Laboratory stewardship for molecular microbiology testing has emerged as an important consideration in clinical practice, with the goal of maximizing diagnostic yield while reducing both unnecessary testing and costs of patient care. Past studies have reported heterogeneous estimates of the clinical yield and positivity rates of broad-range fungal PCR. Comparing prior literature can be challenging, as some studies have included specimens from diverse anatomic sites and patient populations (7, 12) and consequently may be confounded by variations in pretest probability of infection and other preanalytical factors. Similarly, analytical differences may be due to variation in target loci used by performing laboratories, such as 18S (13) or 28S (6) ribosomal genes. This study sought to elucidate optimal application of broad-range fungal PCR in a single anatomic site at risk for fungal infection in immunocompromised patients. These findings were corroborated by chart review of a subset of patients from a single institution, thereby minimizing variation in both analytical and preanalytical parameters, like specimen handling and formalin fixation.

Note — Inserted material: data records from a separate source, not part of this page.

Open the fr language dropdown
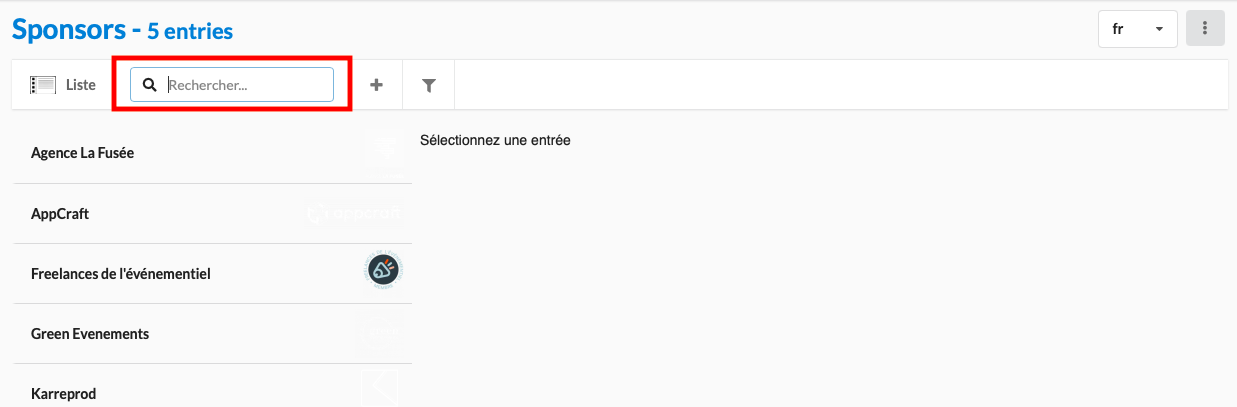 1137,29
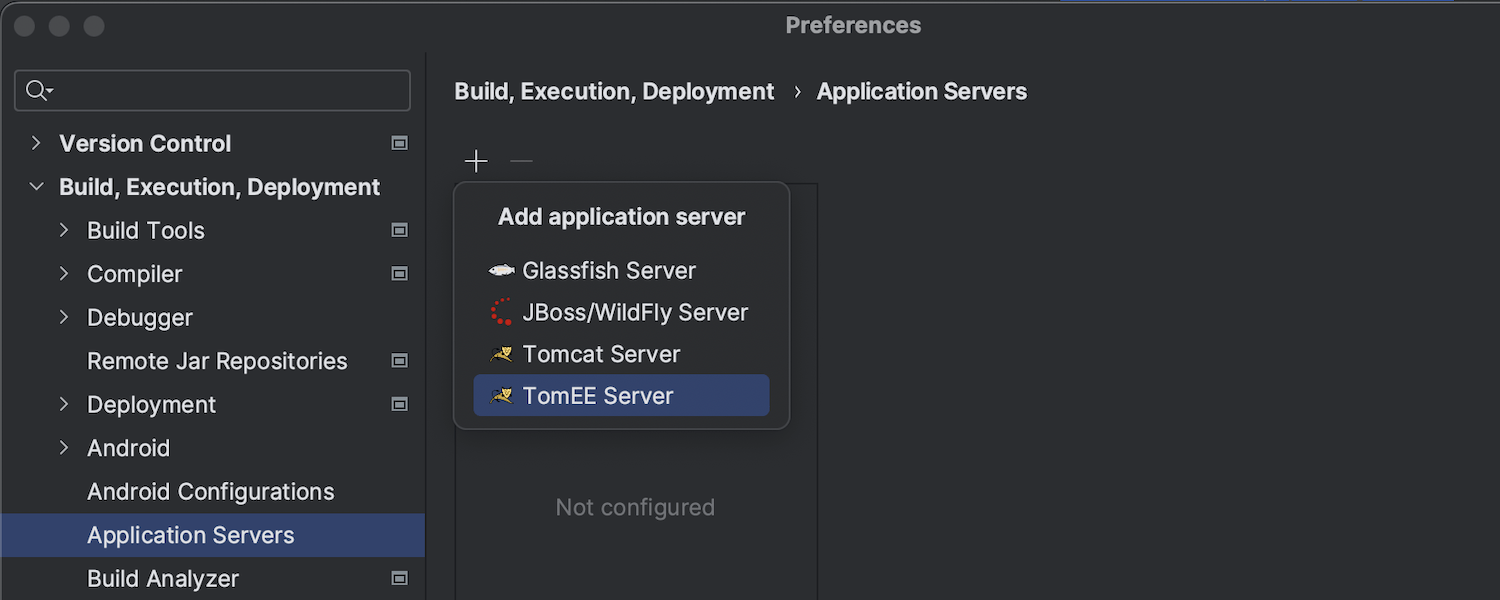Click project-level icon beside Build Tools
Image resolution: width=1500 pixels, height=600 pixels.
(400, 230)
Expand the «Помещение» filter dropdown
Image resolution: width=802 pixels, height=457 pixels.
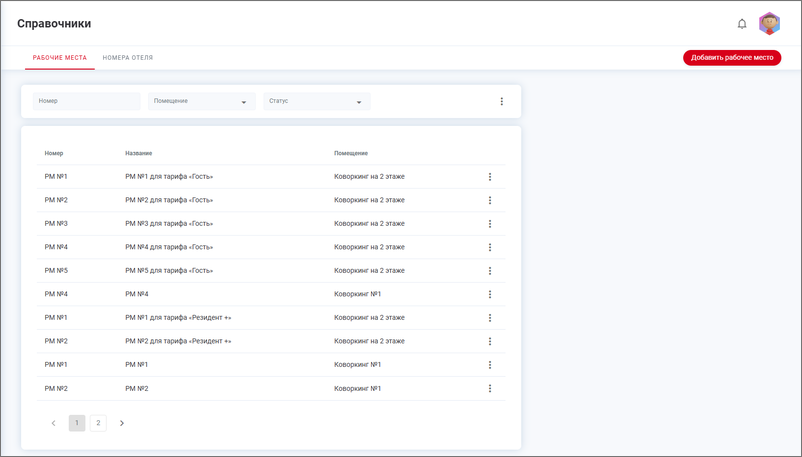pos(202,101)
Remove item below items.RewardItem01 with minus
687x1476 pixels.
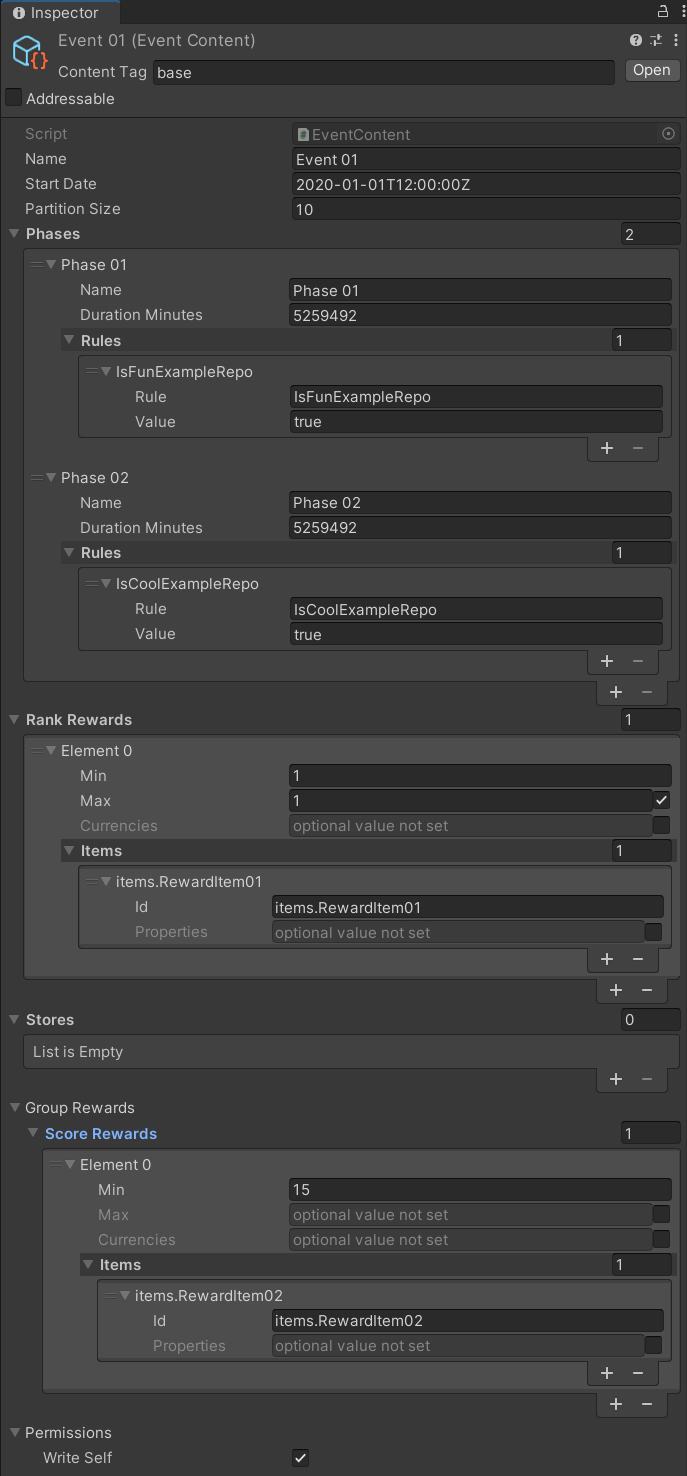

Our results indicated that broad-range fungal PCR in sinus sites had a relatively high positivity rate, ranging from 35.9% for sinus specimens submitted for reference testing to 43.6% for local cases, which was significantly higher than culture positivity (13.8% in local cases). We also observed that broad-range fungal PCR typically yielded both final and preliminary results faster than culture and that preliminary results were more specific from PCR than from culture. In comparison, negative fungal PCR results were available several weeks before negative cultures were finalized, adding value in ruling out fungal infection. Negative fungal PCR results were reported substantially faster than positive results, indicating the additional time required to sequence and analyze positive cases. Thus, an important diagnostic consideration for using PCR is added value in ruling out fungal infection. While direct stain and frozen section are important rapid diagnostic tools with TATs of <1 h (17), we found that both staining methods had limited sensitivity (Fig. 5 and Fig. S2) and could not provide meaningful taxonomic identifications (9, 10). PCR and culture consequently provide important clinical information that is not otherwise obtainable.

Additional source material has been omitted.